Он выработал для себя формулу научной жизни:
«Нет ничего выше и древнее авторитета природы. Факты, доступные чувствам, не считаются с „мнениями“, а явления природы не преклоняются перед древностью… Анатомы должны учиться, и учить не по книгам, а препаровкой, не по догмам учености, а в мастерской природы… Во всякой науке, какова бы она ни была, необходимы прилежные наблюдения и частые советы с чувством. Мы не должны полагаться на опыт других людей, но должны производить свои собственные, без которых никто не может сделаться ученым ни в какой отрасли естествознания».
Вокруг медицинской школы в Падуе существовал своеобразный ореол последнего очага подавляемой церковью свободомыслящей науки. И хотя, как мы уже видели, свободомыслие тут было на вожжах, преклонение перед древними еще сильно, учение Галена, вопреки фактам, еще господствовало, — Падуанский университет заслуженно славился во всей Европе и уж, конечно, в Италии.

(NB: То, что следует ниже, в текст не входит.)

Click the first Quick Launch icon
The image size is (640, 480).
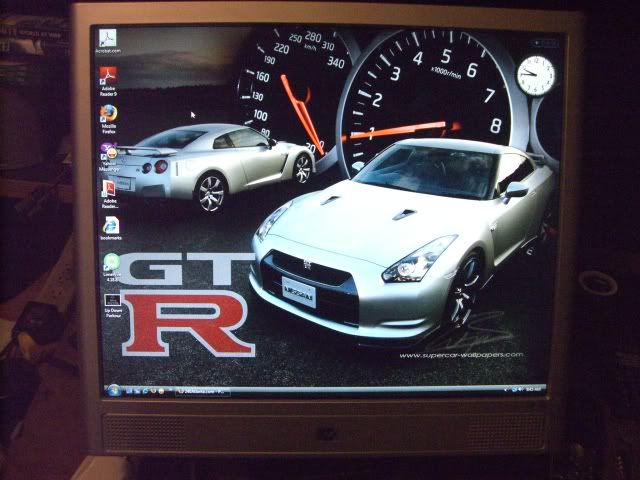128,391
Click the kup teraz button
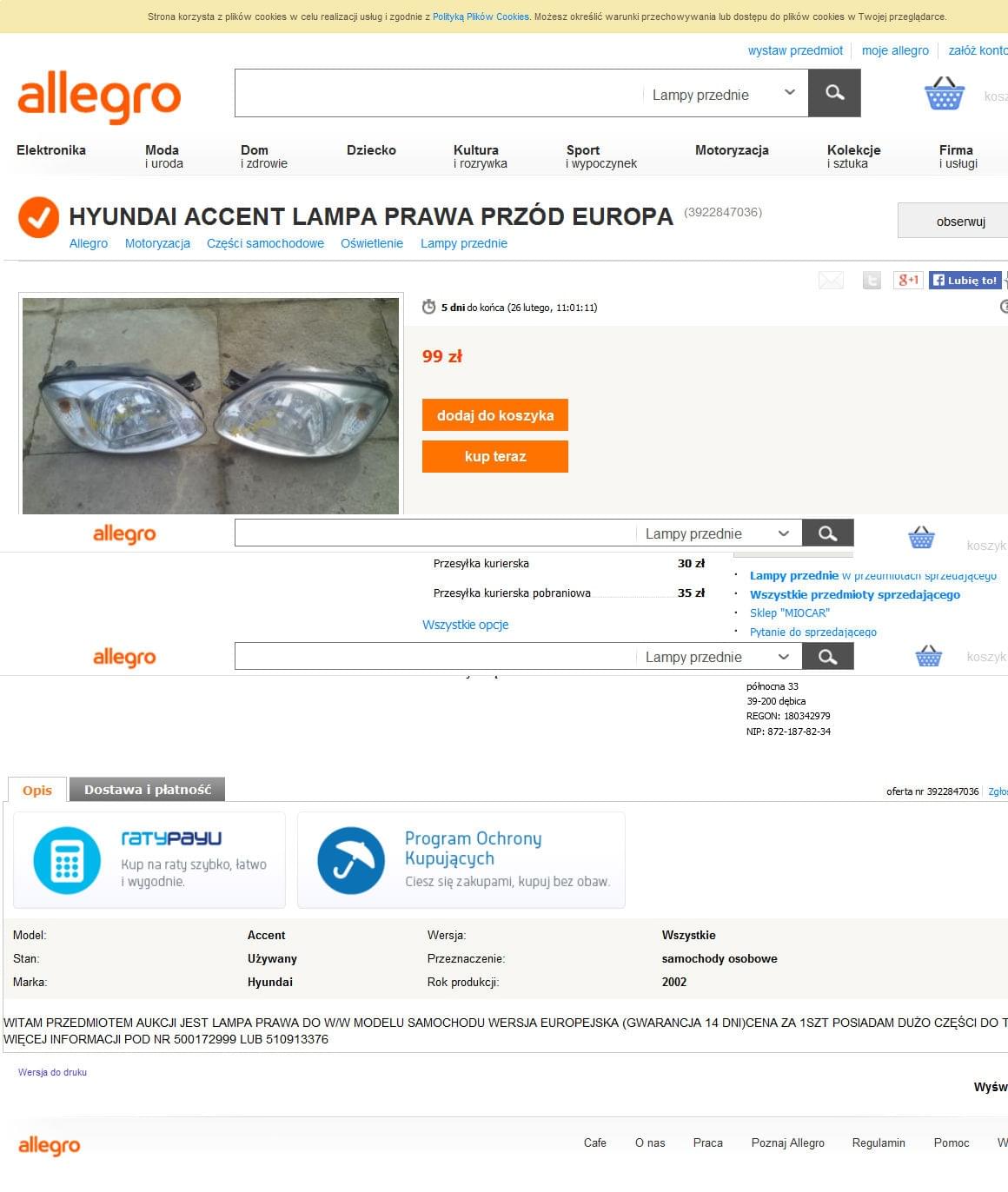 pyautogui.click(x=495, y=457)
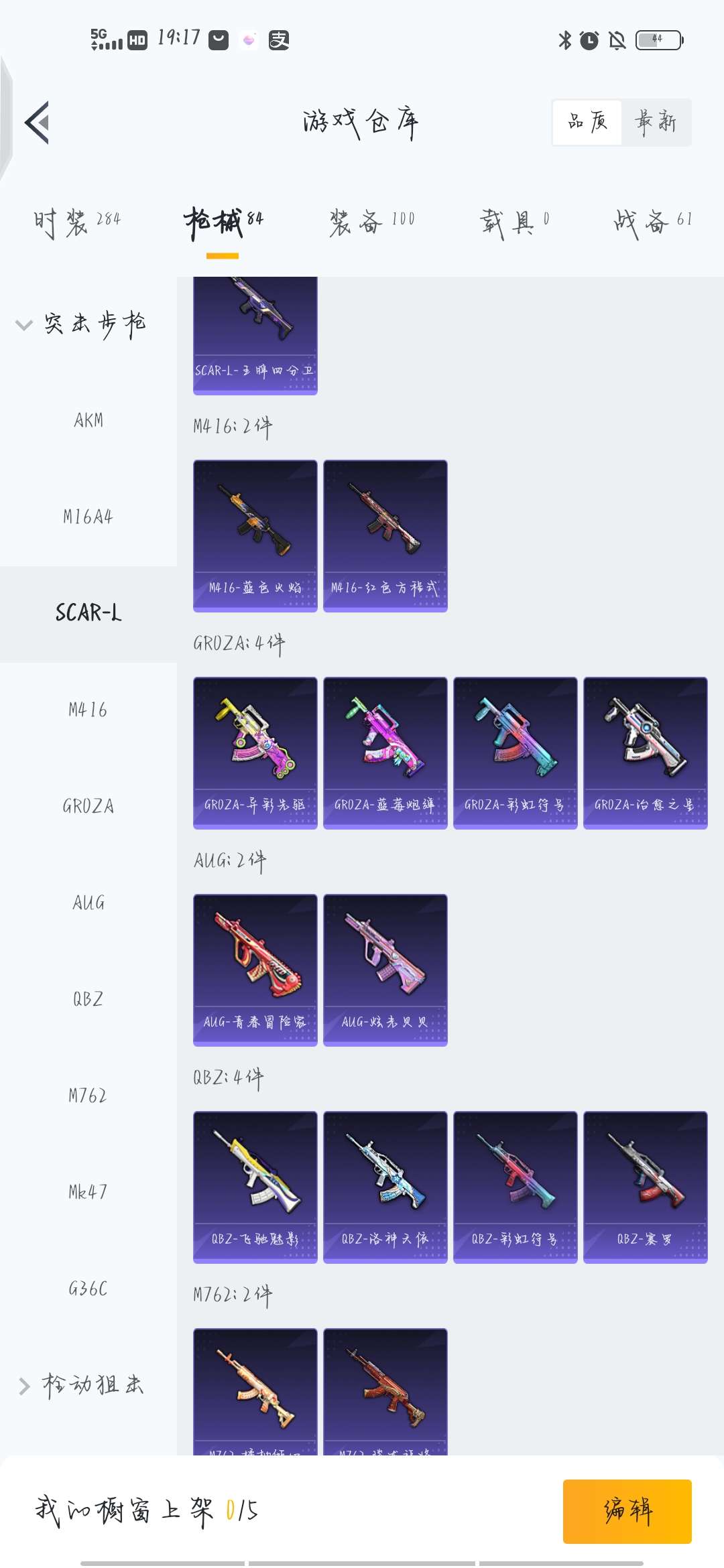
Task: Open QBZ-彩虹符号 skin item
Action: [x=516, y=1187]
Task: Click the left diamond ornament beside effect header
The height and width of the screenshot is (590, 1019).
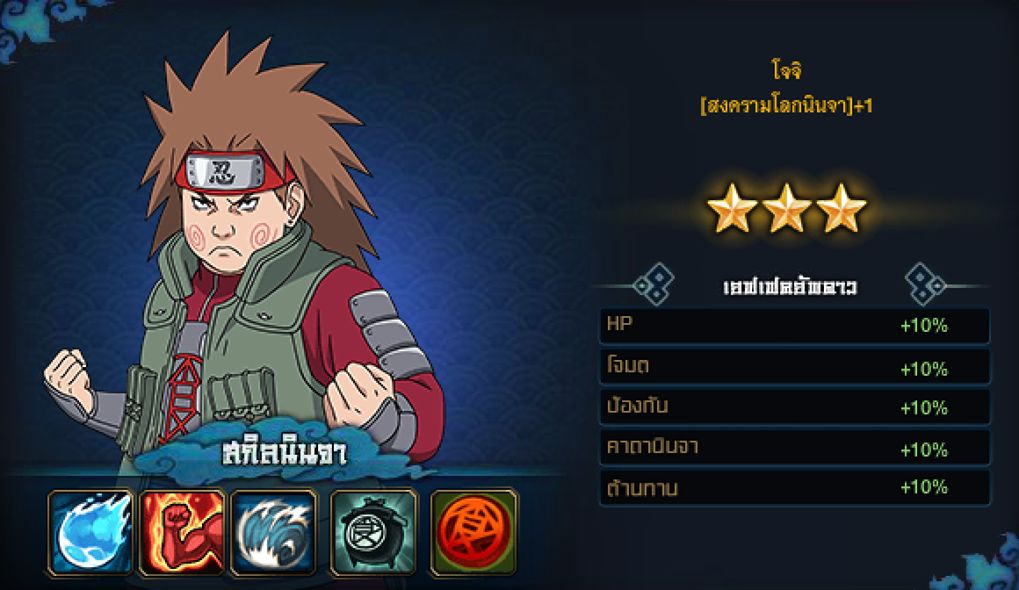Action: pos(654,285)
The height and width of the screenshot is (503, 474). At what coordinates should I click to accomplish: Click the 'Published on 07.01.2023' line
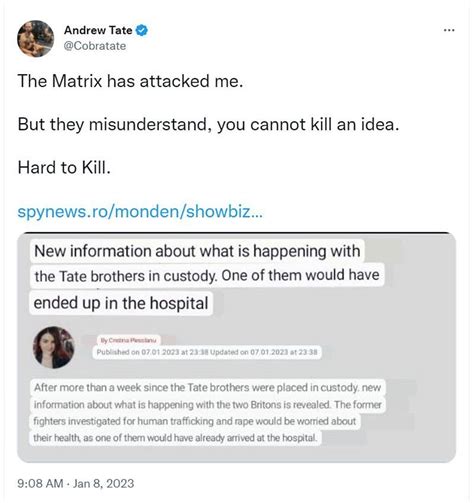(x=207, y=352)
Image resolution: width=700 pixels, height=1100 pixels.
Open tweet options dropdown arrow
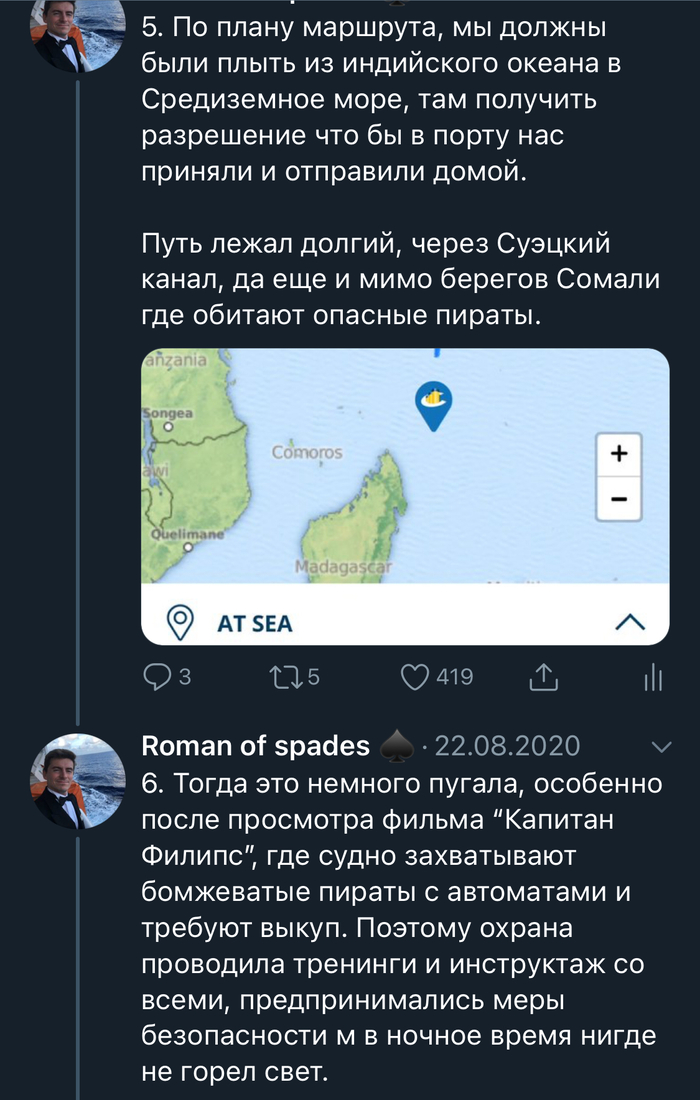click(661, 746)
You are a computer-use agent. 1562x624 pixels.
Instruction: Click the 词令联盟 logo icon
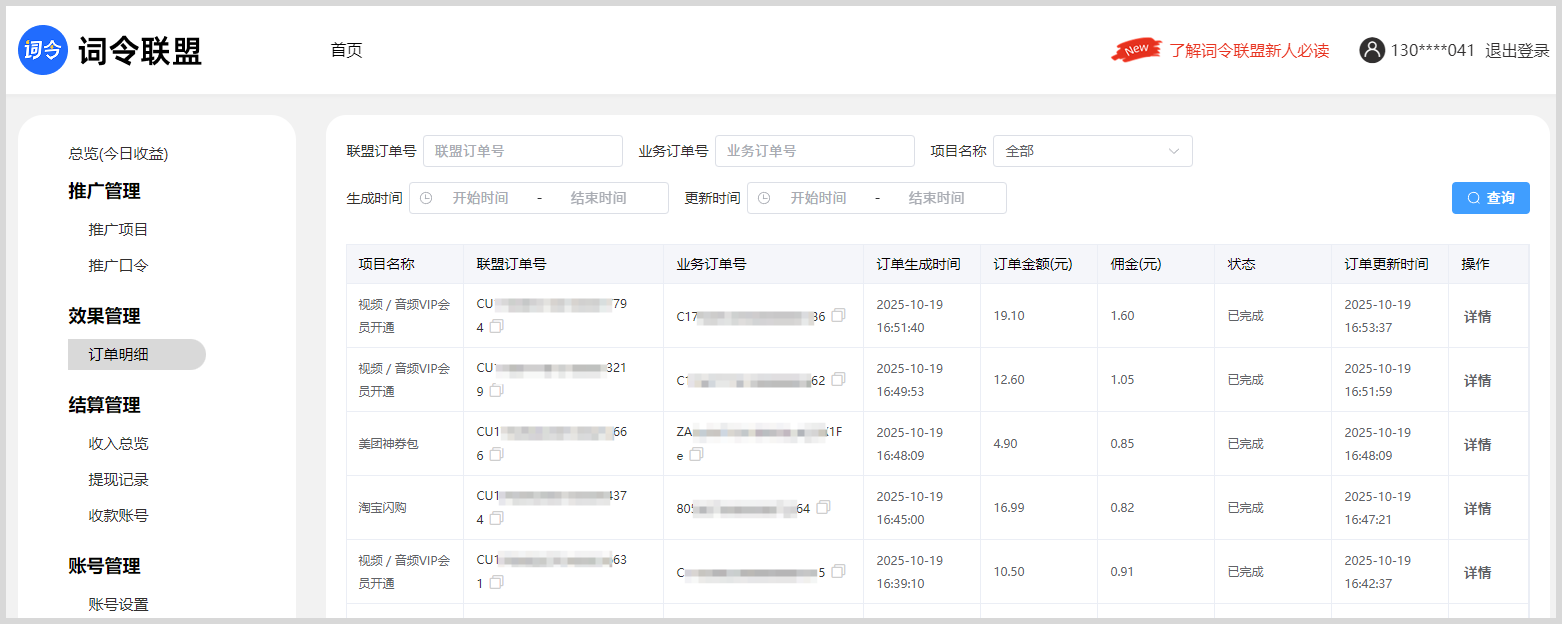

Просвещенные падуанцы из аристократов проявляли интерес ко всему, что делалось на медицинском факультете, и частенько кто-нибудь из них заглядывал в аудитории и особенно в анатомический зал. Они слушали лекции знаменитых анатомов и врачей, наблюдали за вскрытиями и потом переносили все виденное и слышанное в свои гостиные, где разгорались бурные споры, не рождавшие, однако, никаких истин.
Однажды, когда Гарвей по обыкновению с увлечением работал на трупе, к нему подошел молодой дворянин, по убеждениям своим аристотельянец, и попросил разрешения посмотреть на препаровку. Гарвей не очень охотно согласился: всякое постороннее лицо мешало ему сосредоточиться. В этот день он вскрывал мозг человека, пытался разобраться в многочисленных нервных нитях, идущих отсюда.
Молодой препаратор работал с завидной четкостью и чистотой, чем немало гордился его учитель. Просвещенный дворянин был глубоко задет: он с предельной ясностью увидел, что нервы начинаются в мозге, а не в сердце, как это утверждал Аристотель.